Posted Sep 14, 2009 22:16 UTC (Mon) by anton (subscriber, #25547) [Link]

Fortunately writes on the file system level can be merged across file system barriers, resulting in few barriers that have to be passed to the block device level. So there is no need to pass a block device barrier down for every file system barrier.

And since it is possible to implement these implicit barriers between each write efficiently (by merging writes), why burden programmers with inserting explicit file system barriers? Look at how long the Linux kernel hackers needed to use block device barriers in the file system code. Do you really expect application developers to do it at all? And if they did, how would they test it? This has the same untestability properties as asking application programmers to use fsync.

Concerning the risk-loving performance freaks, they will use the latest and greatest file system by Ted T'so instead of one that offers either implicit or explicit barriers, but of course they will not use fsync() on that file system:-).

BTW, if you also implement block device writes by avoiding overwriting live sectors and by using commit sectors, then you can implement mergeable writes at the block device level, too (e.g., for making them cheaper in an array). However, the file system will not request a block device barrier often, so there is no need to go to such complexity (unless you need it for other purposes, such as when your block device is a flash device).

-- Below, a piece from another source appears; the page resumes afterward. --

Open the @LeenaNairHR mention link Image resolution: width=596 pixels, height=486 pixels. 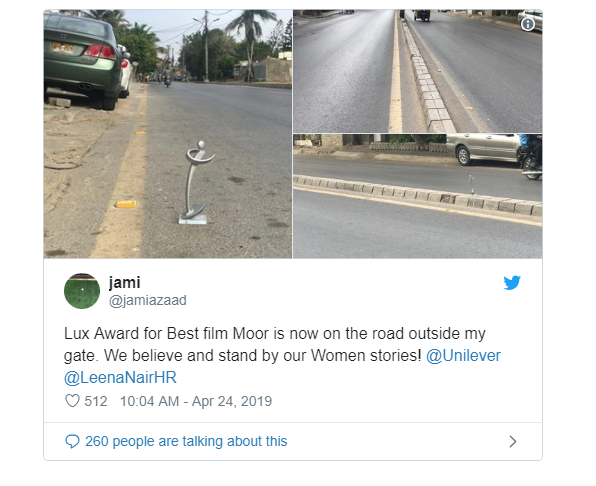pos(120,378)
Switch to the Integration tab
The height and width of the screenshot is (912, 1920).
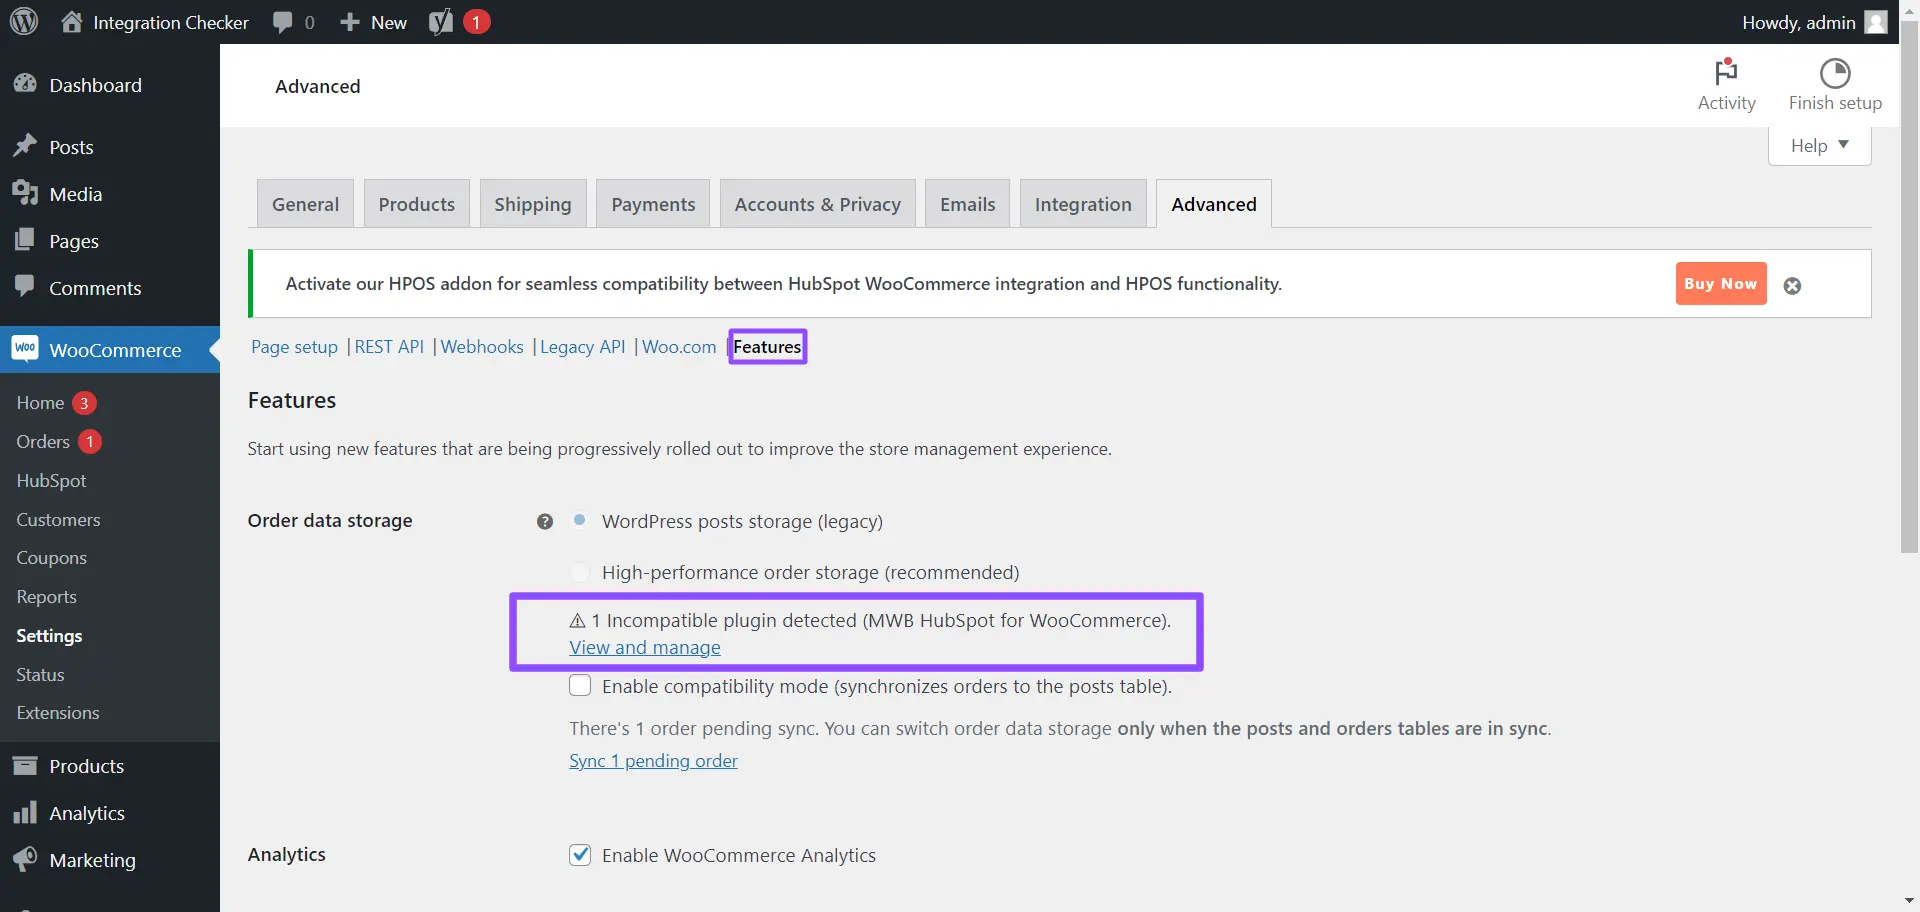(1083, 204)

An alternative to the application barrier() call

Posted Sep 20, 2009 5:22 UTC (Sun) by runekock (subscriber, #50229) [Link]

> Fortunately writes on the file system level can be merged across file system barriers, resulting in few barriers that have to be passed to the block device level.

But what about eliminating repeated writes to the same place? Take this contrived example:

repeat 1000 times:
write first byte of file A
write first byte of file B

A COW file system may well be able to merge the writes, but it would require a lot of intelligence for it to see that most of the writes could actually be skipped. And a traditional file system would be even worse off.

An alternative to the application barrier() call

Posted Sep 20, 2009 18:38 UTC (Sun) by anton (subscriber, #25547) [Link]

For a copy-on-write file system that example would be easy: Do all the writes in memory (in proper order), and when the system decides that it's time to commit the stuff to disk, just do a commit of the new logical state to disk (e.g., by writing the first block each of file A and file B and the respective metadata to new locations, and finally a commit sector that makes the new on-disk state visible.

An update-in-place file system (without journal) would indeed have to perform all the writes in order to have the on-disk state reflect one of the logical POSIX states at all times (assuming that there are no repeating patterns in the two values that are written; if there are, it is theoretically possible to skip the writes between two equal states).